Just like our little arts group took off and became a center of activity, and we had to do some organizing, so emergent started as a little organic thing, and who knew that it would take off and become a center of activity and eventually need some organizing. Maybe you'll be so lucky that whatever you eventually end up doing would take off and eventually need some organizing, and maybe even a little money.

I hope you appreciate some of my thinking. I know I really loved reading your blogs and have a great enthusiasm for what lies ahead of you. I think you are right where you need to be and I know Jesus is walking right alongside you taking you where he wants you to go.

Love, Jeff

Sunday, January 01, 2006

An attempt to appear younger by blogging in the self revelatory way of the real blogging community


Here is a picture that really says who I am.

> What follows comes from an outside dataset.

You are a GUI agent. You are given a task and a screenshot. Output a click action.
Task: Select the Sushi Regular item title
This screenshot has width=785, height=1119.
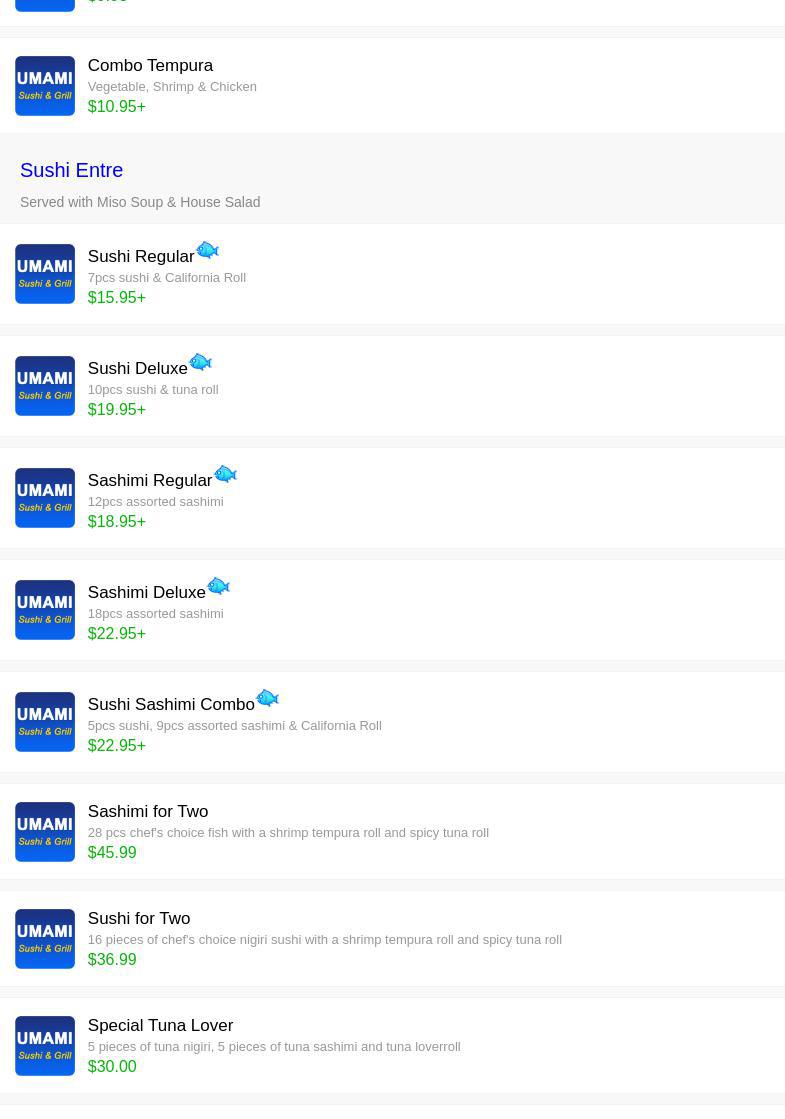(x=141, y=256)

I'm just a little guy peering out from among the plumeria's.

Plumeria flowers grow on trees in Hawaii. I spent most of my twenties there. They grow year round.

Before I went to Hawaii, when I was nineteen years old, someone told me how it was amazing because you could actually just smell the scent of flowers in the air there.

So, when I first got off the plane in the airport, where a few of us were greeted by a lovely young woman who was friends with one of my fellow travellers, and we finally got outside of the airport and were putting our baggage in the car - suddenly I smelled it. I could smell the scent of flowers in the air!!!

Later as we drove along, I realized it was because the lovely young woman had a lei on, and I was smelling the plumeria's around her neck.

But even so, even later I came to realize, that it is still true that you can smell flowers in the air from time to time, whether because you are near a gathering of plumeria trees, or because someone is wearing a lei, which they so often are.